** Opening Provided text block **
One of the first reasons, and one everyone can relate to these days, the price. A Pillsbury Grands Biscuits, 8 ct, has climbed up to $3 here at the local Walmart. That’s $0.38 per biscuit. Making them at home can run your biscuit cost anywhere from $0.05 to $0.12 a biscuit, depending on where you source your pantry staples. May not seem like a big savings when you’re talking in cents, but that’s at least triple the price for store bought and can add up fast with this versatile food.

Horrible Ingredients

My biggest reason for switching to homemade was the ingredients. I have found that my family doesn’t have the adverse reactions when we consume organic pure grains. The stomach upset and inflammation occurs almost every time we consume over processed grains from store bough products. Plus I did a little glance at the ingredients list of store bought biscuits and had some questions. After doing research and getting those questions answered, I will never buy store bought again.

flakey biscuit recipe

The Truth About Fake Ingredients

Enriched Bleached Flour

Whenever you see anything that says “enriched”, just stay clear. This little word here means so much in the context of food and how it’s processed. The grains used to make flour are actually loaded with nutrients, including vitamins, minerals, fiber and phytonutrients. However, when they go through the rigid milling, processing, and bleaching, literally ALL of these nutrients are stripped out. It’s these harsh mechanical and chemical mechanisms that cause so many issues in what was once a healthy ingredient.
** Closing Provided text block **
Your tasks:
A. In the part of the passage about homemade biscuits that opens with the words containing "Whenever you see" and closes with "a healthy ingredient.", change "grains" to "kernels" and give that part again.
B. Write what comes next in the passage about homemade biscuits, starting right after its final sentence.
The material after this point has no connection to the passage about homemade biscuits.
** Opening Recorded data block **
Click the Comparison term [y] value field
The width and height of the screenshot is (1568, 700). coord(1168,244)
** Closing Recorded data block **
** Opening Recorded data block **
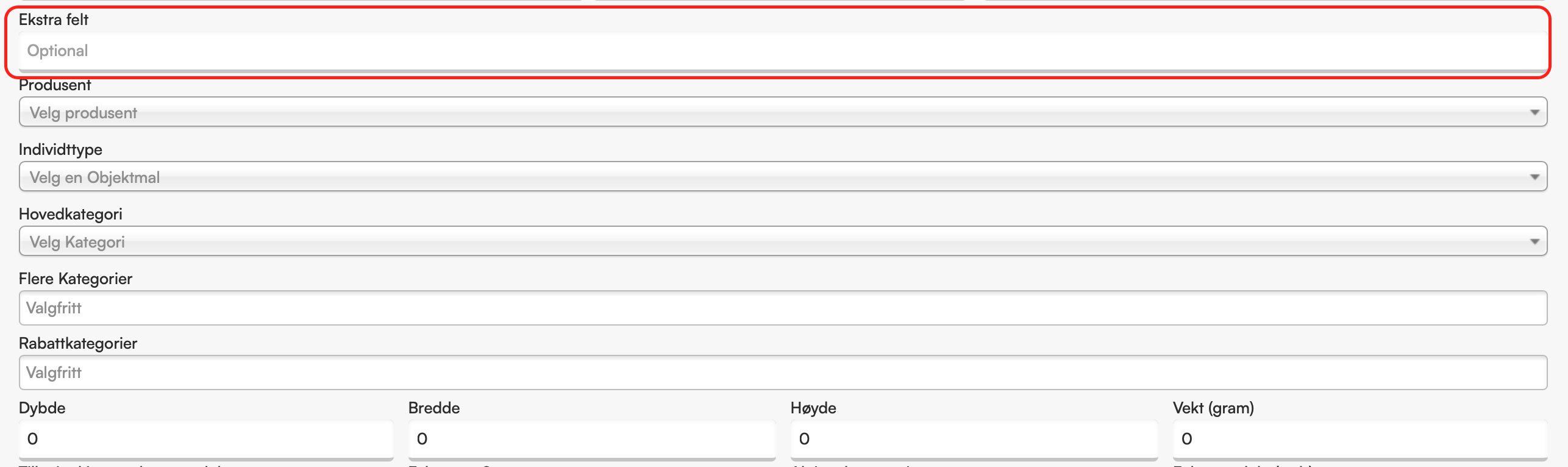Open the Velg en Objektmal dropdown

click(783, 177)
** Closing Recorded data block **
** Opening Recorded data block **
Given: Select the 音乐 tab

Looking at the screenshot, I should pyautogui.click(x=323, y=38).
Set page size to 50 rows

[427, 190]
** Closing Recorded data block **
Answers to each task:
A.
Whenever you see anything that says “enriched”, just stay clear. This little word here means so much in the context of food and how it’s processed. The kernels used to make flour are actually loaded with nutrients, including vitamins, minerals, fiber and phytonutrients. However, when they go through the rigid milling, processing, and bleaching, literally ALL of these nutrients are stripped out. It’s these harsh mechanical and chemical mechanisms that cause so many issues in what was once a healthy ingredient.

B.
They call it “enriched” flour because they enriched the final product with nutrients. Sounds great right?! Until you realize that over 20 nutrients are stripped from the original grain and only iron, B1, B2, B3, and B9 are put back. What’s worse is that they are put back via a synthetic form produced in a laboratory. These refined and enriched grains in processed food is metabolized like pure sugar in your body. This leads to health issues such as diabetes, obesity, heart disease, high blood pressure, and even cancer due.

Every wonder why your flour is so white when the original plant is more of a brown color? Well that’s due to the wonders of processing yet again. After the flour goes through its rigorous milling process, it is then BLEACHED. This bleaching uses things like benzoyl peroxide or chlorine gas to give it a beautiful white color. Why you ask? Simply because it looks pretty. These bleaching agents don’t come without their own set of side effects though. They increase your risk for type 2 diabetes, obesity, chronic inflammation, asthma, cardiovascular disease, cancer, constipation and many others depending on which bleaching agent is used.

I encourage you to switch your flour product to an organic, unbleached, unenriched, whole wheat or wheat flour. You may be surprised by the beneficial health implications from switching.

Soybean Oil

When I see soy anything on a food label I immediately put it back. Soybean is a huge GMO crop and is sprayed so heavily with glyphosate loaded herbicides, that harmful levels have been found in finished products on the shelves. This chemical alone has been reported to increase the risk of cancer, endocrine-disruption, celiac disease, autism, leaky-gut syndrome and have a negative effect on red blood cells. Soy has also been shown to raise serum estrogen levels in humans, potentially causing thyroid disorders, male infertility and breast cancer.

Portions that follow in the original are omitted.